WORK REQUEST:
Write out the lines below once more, exactly as they appear. Do not include pictures.

--

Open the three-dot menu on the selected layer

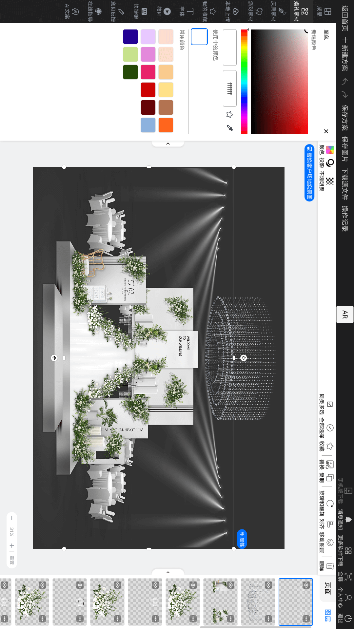pyautogui.click(x=306, y=619)
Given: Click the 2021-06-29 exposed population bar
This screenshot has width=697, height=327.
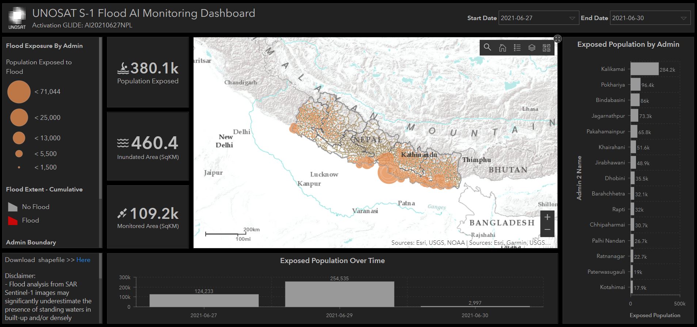Looking at the screenshot, I should pos(339,294).
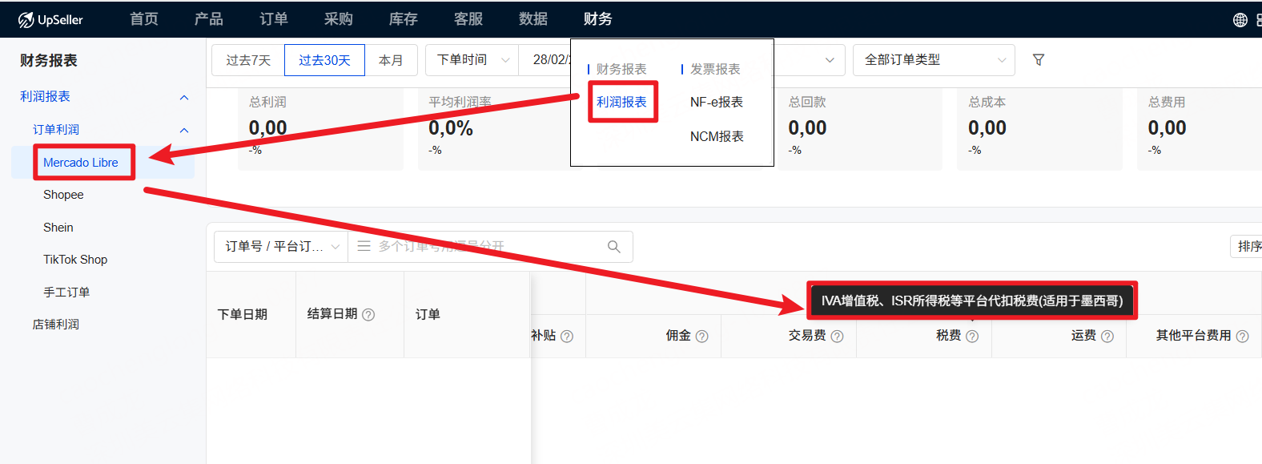Collapse the 订单利润 submenu chevron
The image size is (1262, 464).
[184, 131]
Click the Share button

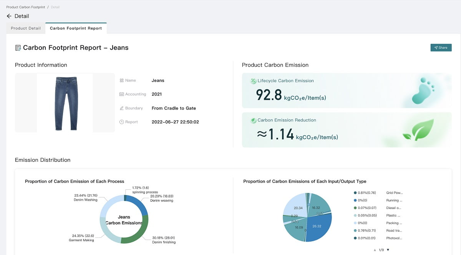tap(441, 48)
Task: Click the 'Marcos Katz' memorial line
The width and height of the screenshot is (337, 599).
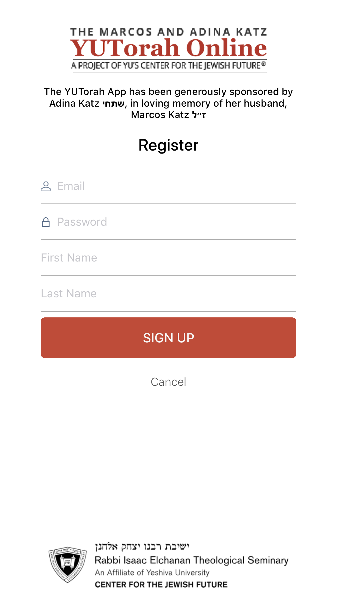Action: [x=169, y=115]
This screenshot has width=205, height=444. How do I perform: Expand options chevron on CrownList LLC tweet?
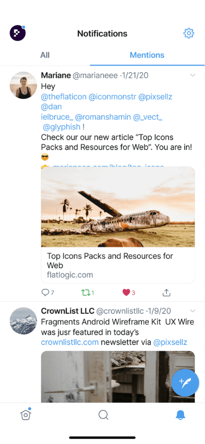[x=192, y=311]
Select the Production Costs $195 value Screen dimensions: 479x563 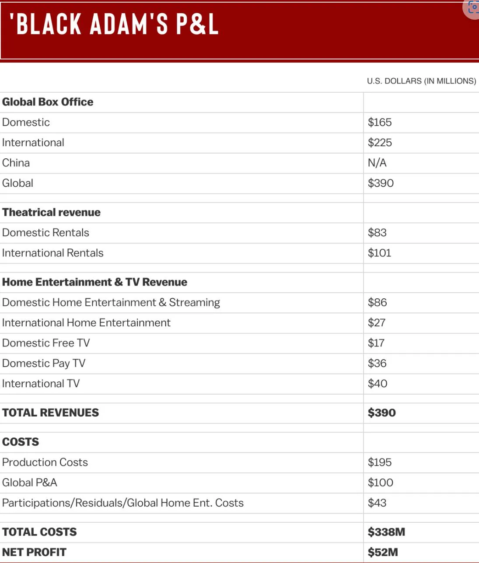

--

PROBLEM SOLUTION:
Open the three-dot menu on the selected layer

pyautogui.click(x=306, y=619)
Given: Click the 2021-06-29 exposed population bar
This screenshot has width=697, height=327.
Looking at the screenshot, I should pos(339,294).
Collapse the 订单利润 submenu chevron
The image size is (1262, 464).
[184, 131]
Click the Share button

tap(441, 48)
Task: Click the 'Marcos Katz' memorial line
The width and height of the screenshot is (337, 599).
Action: [x=169, y=115]
This screenshot has width=205, height=444. How do I perform: Expand options chevron on CrownList LLC tweet?
[x=192, y=311]
Select the Production Costs $195 value Screen dimensions: 479x563 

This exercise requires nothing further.